Only one part of the listing is needed: the lines from the one with "You are a computer-use agent." through the last line, copied exactly and free of pictures.
[Start of Attachment]
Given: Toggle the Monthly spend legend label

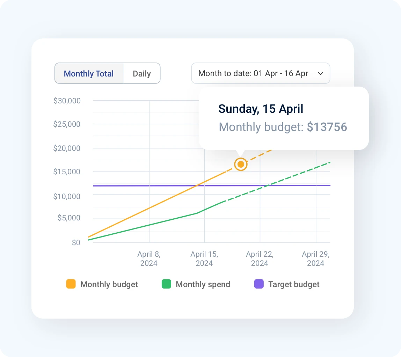Looking at the screenshot, I should [x=203, y=284].
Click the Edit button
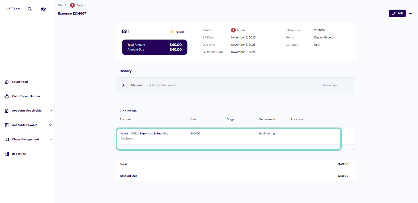This screenshot has height=203, width=418. 397,13
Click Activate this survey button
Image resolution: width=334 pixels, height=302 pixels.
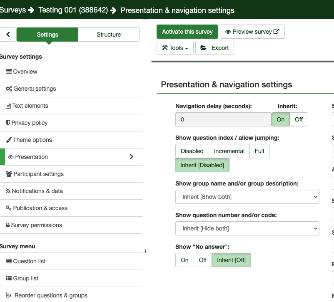coord(187,32)
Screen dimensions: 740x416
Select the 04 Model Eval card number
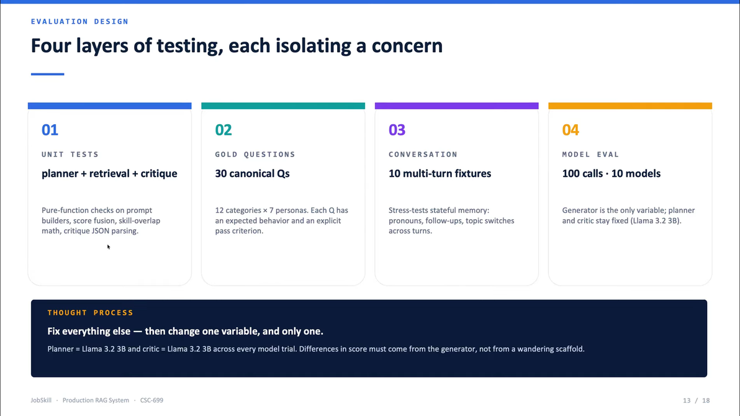[x=571, y=130]
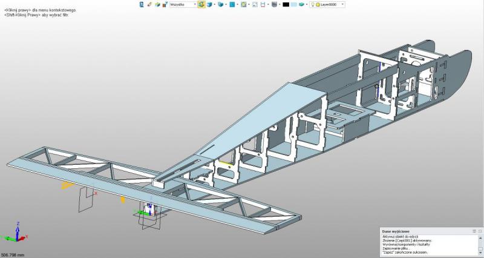Screen dimensions: 484x258
Task: Toggle the highlighted green icon next to Wszystko
Action: [x=201, y=4]
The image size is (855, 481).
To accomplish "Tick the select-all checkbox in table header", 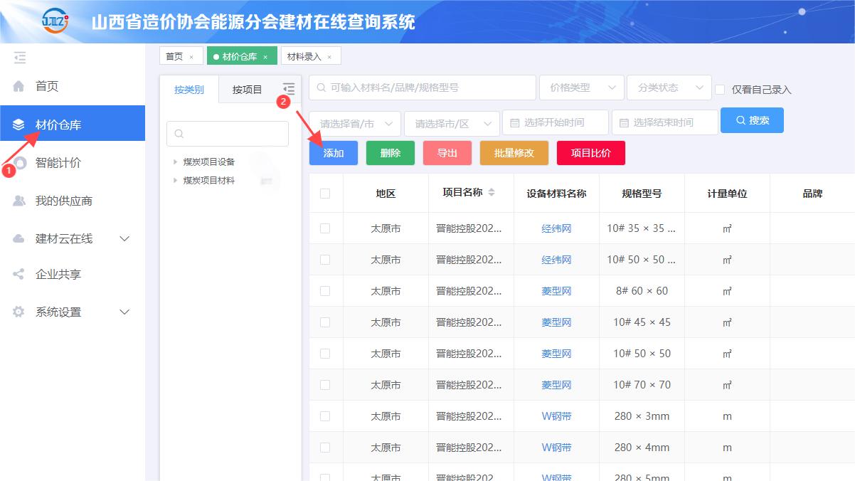I will [325, 194].

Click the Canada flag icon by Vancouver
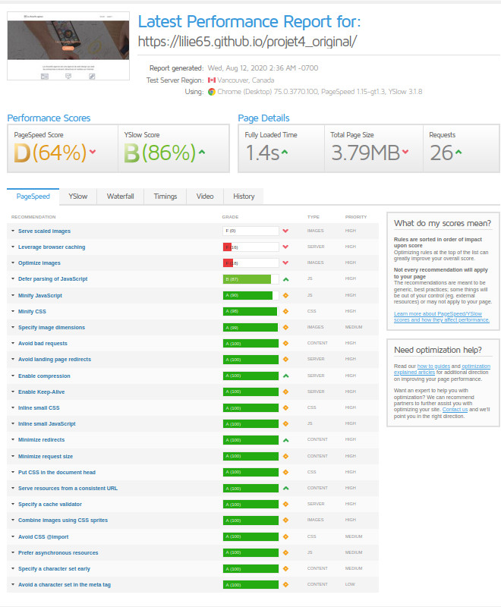pyautogui.click(x=212, y=80)
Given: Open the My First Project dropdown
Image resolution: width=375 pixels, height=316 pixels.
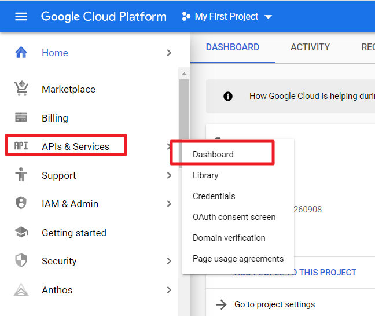Looking at the screenshot, I should click(x=227, y=17).
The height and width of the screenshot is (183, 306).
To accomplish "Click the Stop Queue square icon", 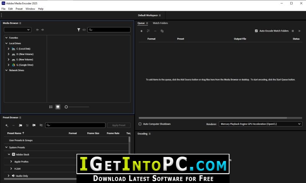I will coord(293,31).
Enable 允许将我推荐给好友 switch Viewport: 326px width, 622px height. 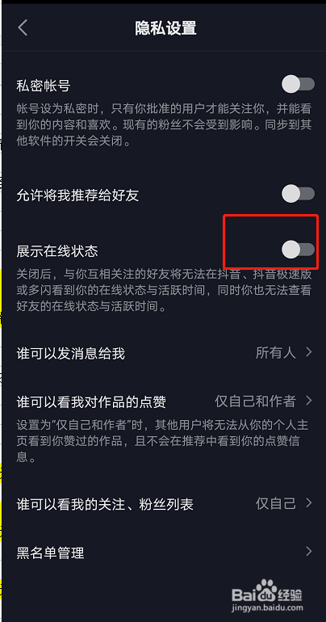click(x=299, y=194)
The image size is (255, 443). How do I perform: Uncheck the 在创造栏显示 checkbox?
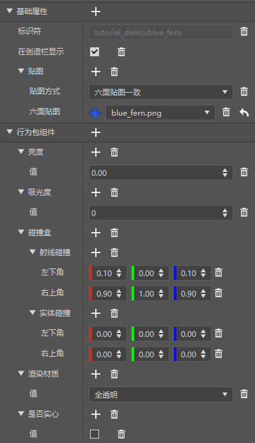point(95,52)
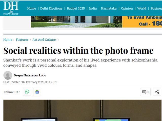The image size is (162, 121).
Task: Select India in the top navigation
Action: 93,8
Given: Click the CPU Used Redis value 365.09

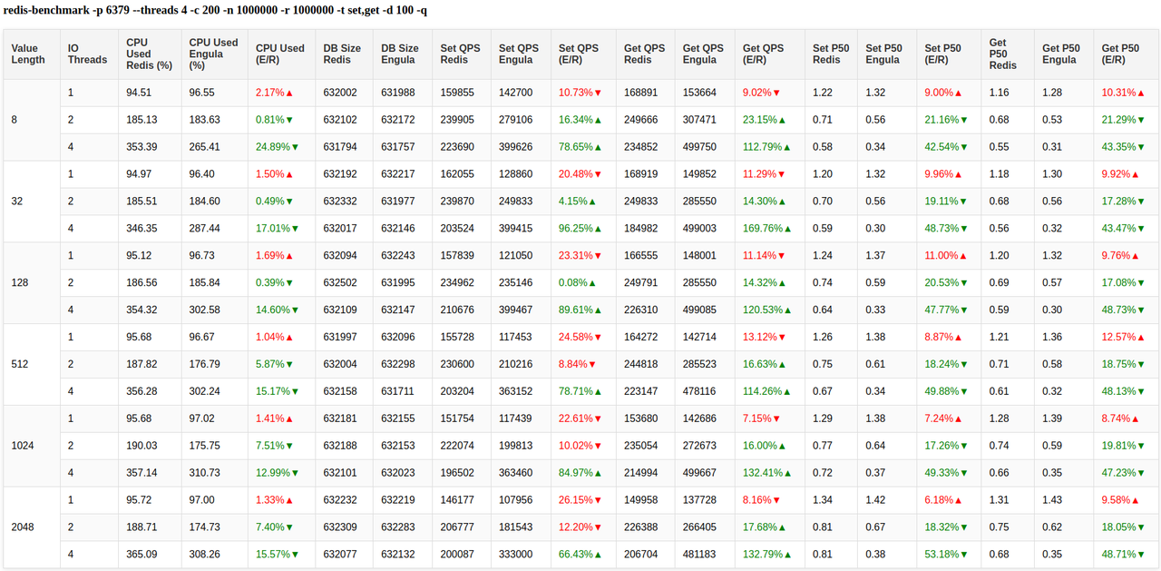Looking at the screenshot, I should click(142, 555).
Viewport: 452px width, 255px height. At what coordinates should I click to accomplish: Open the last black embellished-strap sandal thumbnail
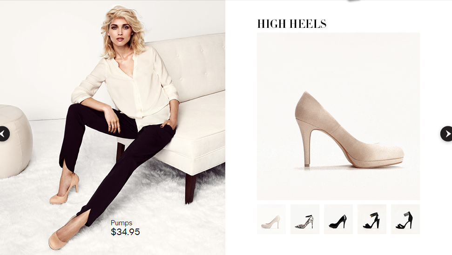tap(405, 219)
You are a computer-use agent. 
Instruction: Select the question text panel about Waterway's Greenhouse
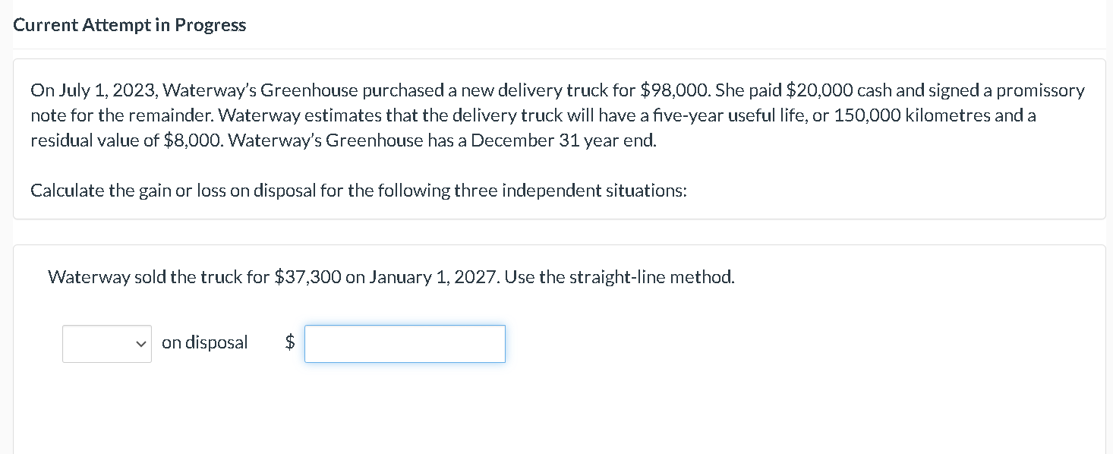click(557, 138)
[End of Attachment]
» Your solution:
You are a computer-use agent. 
Instruction: Select the question text panel about Waterway's Greenhouse
click(557, 138)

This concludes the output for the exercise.